When it Doesn’t Work Out, Be Able to Explain Why.

Showing your work is for you and it’s for them. It’s for you when you’re building your process and your decisions are being captured and cemented into your mind as you work — and pay attention to the work you’re doing.

It’s for them when things go south on an investment and they ask you why. If you can explain that your decision was reasonable at the time, based on what you knew, how can they blame you?

Of course, enough of those, and you’ll just be considered unlucky and you should find a new line of work. But if you can explain your decisions — and the decisions of your firm — you set yourself up for longer-term trust.
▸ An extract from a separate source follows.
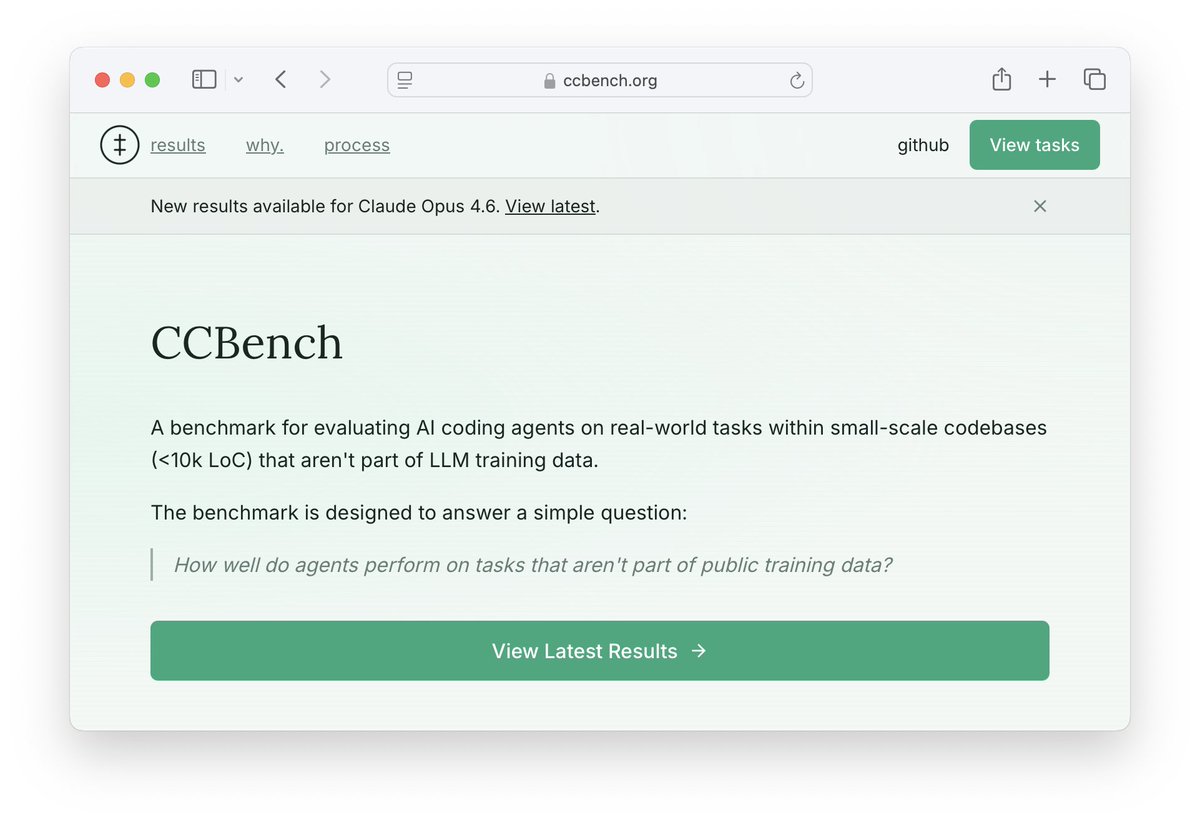Open a new tab with the plus icon

pos(1047,79)
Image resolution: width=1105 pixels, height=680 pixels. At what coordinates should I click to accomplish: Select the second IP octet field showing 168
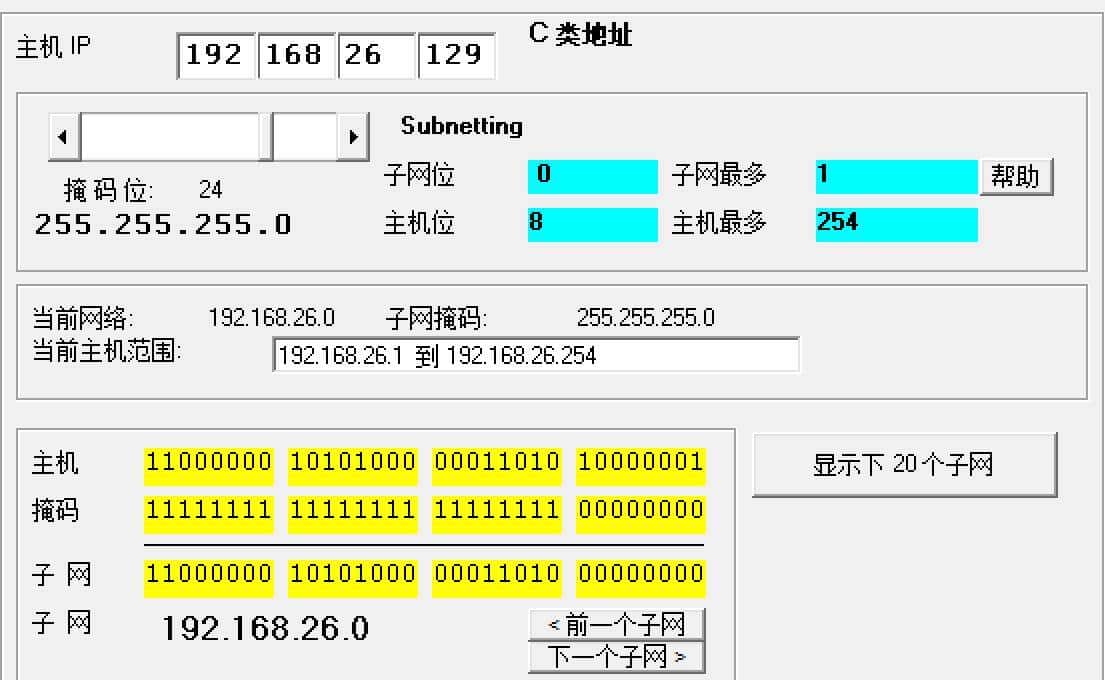[x=296, y=56]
And when people understand how you work and think, you’ve built in that trust, and failures have to pile up a lot more for you to lose that trust.

Paper Trail

It’s not enough to just have a system or a brainstorming session with other investors. You need to record and keep track of this process.

You need a way of showing your work. Even if that’s just notes you’ve written down in a notebook and handed to your assistant, you need to have a system of breadcrumbs in place so you can follow them if you need to.

Sure, if you’re really rocking and rolling you’re probably wondering why you would ever need a system for showing your work. But trust us, one day you will need it, and when that time comes you’ll wish you would’ve taken this advice sooner.

Fight or Flight

As a great philosopher once said, You gotta know when to hold ‘em and know when to fold ‘em.

It’s easy to get a good feeling about a potential investment and run roughshod over the red flags just to try to force your way to the end of the process.

But sometimes things will get rough. Maybe an investor pulls out and you’re asked to pick up the slack. Maybe the guy you’re investing in gets injured and he’s out for a few weeks and that sets things back. It could be a whole host of things. But when that time comes you need to stop and consider two options: fight or flight.

Christopher Hitchens once said that the only things in life you get to choose are your regrets. True enough. So as you look at an investment deal, ask yourself this question: Which regret would I rather have?

Would you rather make the investment and have it crash on you, or would rather not make the investment and always wonder what would’ve happened if you did? In other words, Fight or Flight?

It’s your call.

Watch Your Momentum

When you make a great investment deal, you’ll feel elated. When you make a recommendation that your client loves, you’ll like a million dollars. Maybe you’ll feel like some ancient caveman who just killed his first mammoth, and now he can’t wait to bring it home to his tribe.

So go ahead, celebrate. Take your family out for that steak dinner you keep promising them.

But watch out. Success creates momentum, and like a car accelerating down the freeway, momentum makes it harder to stop.

That momentum can make you cocky. It can make you blind to red flags. So after a win, make sure to slow down and think through your next investment opportunity very carefully.

Show, Don’t Tell

When it comes to guessing the future, which all investment bankers have to do, it’s important to remember: Show, don’t tell. Most clients don’t want to hear you rattle off all your great investments as a way of convincing them to accept your fool-proof recommendation.

People are far more impressed by seeing, not what you’ve done, but how you work. So show them your system, walk them through your breadcrumbs, and explain to them how your investment process works. Show them under the hood.

This kind of clarity creates trust. It gives people a safety net knowing that there’s a system in place that they can trust, and that system isn’t just your positive gut feelings. And once they get that feeling of trust, they’ll soon begin trusting more than just your system. They’ll trust you. And that’s how you create an investor-client relationship that’ll last far beyond this one investment deal.